Repotting house plants properly - this is how you go

Most plants take a break during winter. The metabolism is reduced and life takes place on the back burner. In order for your houseplants to flourish and blossom again after the winter, they need your help at the end of the cold season. Now is the time to repot.

When is the right time to repot?

Spring is ideal to give house plants a bigger pot and fresh earth. Basically, you should repot potted plants every two years. Apart from that, the frequency of remapping depends on other aspects as well. For example, there are signs that your houseplant needs new soil and a larger pot:

  • The root ball is so large that it displaces the substrate by a third.
  • The roots grow over the edge of the pot
  • The bucket bends.
  • The roots emerge from the drainage holes.
  • The relationship between plant and pot size is no longer correct.
  • The soil is so muddied - so dense that there is hardly any water left

Under no circumstances should the pot be too large, as that could harm the plant. That's when waterlogging soon builds up and the roots begin to rot.

The new pot should only be three or four centimeters larger in diameter than the old pot. This ensures that the plant gets a good stability and the roots can penetrate the new soil well.

Prevent waterlogging with a drainage of gravel and potsherds

Cover the drain hole of the new pot with a potsherd. To avoid the fresh earth trickling out immediately. Excess irrigation water can still drain away. In this way you prevent waterlogging from forming. In addition, you can fill a drainage layer of gravel, coarse sand or expanded clay as the first layer above the pottery shard. This also prevents waterlogging. Then spread out the new potting soil.

Gently remove the plant from the old pot

Then carefully remove the plant from its old pot. Remove the old, loose earth. Often, the bale can be loosened by gently tapping the pot.

If the root ball does not loosen, a dip can also help.

Place the plant in the center of the new pot and then fill by all Pages on Earth. The root ball should end about two inches below the edge of the pot.

Which soil is suitable for indoor plants?

The new soil should be of high quality and suitable for houseplants. It is usually good if the substrate has a crumbly and loose structure. A balance of fine and coarse ingredients is well suited to give the roots the necessary support. In addition, the plants get so oxygen and air.
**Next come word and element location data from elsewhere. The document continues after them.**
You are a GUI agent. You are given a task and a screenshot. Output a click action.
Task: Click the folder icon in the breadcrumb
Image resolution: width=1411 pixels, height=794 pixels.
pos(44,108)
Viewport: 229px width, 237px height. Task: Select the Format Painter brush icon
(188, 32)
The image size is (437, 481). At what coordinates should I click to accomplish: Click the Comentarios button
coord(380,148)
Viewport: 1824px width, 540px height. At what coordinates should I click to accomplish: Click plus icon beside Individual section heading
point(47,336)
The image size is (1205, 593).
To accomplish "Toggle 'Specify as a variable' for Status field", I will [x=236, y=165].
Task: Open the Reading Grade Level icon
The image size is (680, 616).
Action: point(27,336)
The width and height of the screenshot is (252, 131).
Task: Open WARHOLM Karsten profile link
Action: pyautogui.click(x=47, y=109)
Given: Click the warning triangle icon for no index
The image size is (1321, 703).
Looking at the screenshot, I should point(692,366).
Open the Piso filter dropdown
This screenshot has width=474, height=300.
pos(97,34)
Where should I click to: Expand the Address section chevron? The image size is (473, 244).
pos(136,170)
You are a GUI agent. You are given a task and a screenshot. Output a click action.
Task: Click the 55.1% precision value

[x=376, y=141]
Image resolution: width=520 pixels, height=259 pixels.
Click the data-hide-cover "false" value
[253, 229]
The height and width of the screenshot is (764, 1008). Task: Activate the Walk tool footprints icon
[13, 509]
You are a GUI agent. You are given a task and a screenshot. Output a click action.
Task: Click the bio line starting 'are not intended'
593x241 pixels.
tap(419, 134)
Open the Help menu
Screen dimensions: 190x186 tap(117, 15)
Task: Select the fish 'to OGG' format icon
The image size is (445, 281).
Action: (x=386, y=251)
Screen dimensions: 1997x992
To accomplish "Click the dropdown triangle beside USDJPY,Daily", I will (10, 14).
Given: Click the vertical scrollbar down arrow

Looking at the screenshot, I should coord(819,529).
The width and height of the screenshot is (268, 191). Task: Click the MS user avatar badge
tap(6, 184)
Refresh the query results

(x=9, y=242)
This soil is not suitable for all indoor plants equally well. Accordingly, you should always inform yourself beforehand which substrate is optimal for the respective plant species.

After repotting, do not fertilize the plants for about six weeks.


The best time to house plants to repot is in the spring, because then the plants have finished their winter break. When repotting you donate the plants not only a new pot, but also more earth, so they get new nutrients.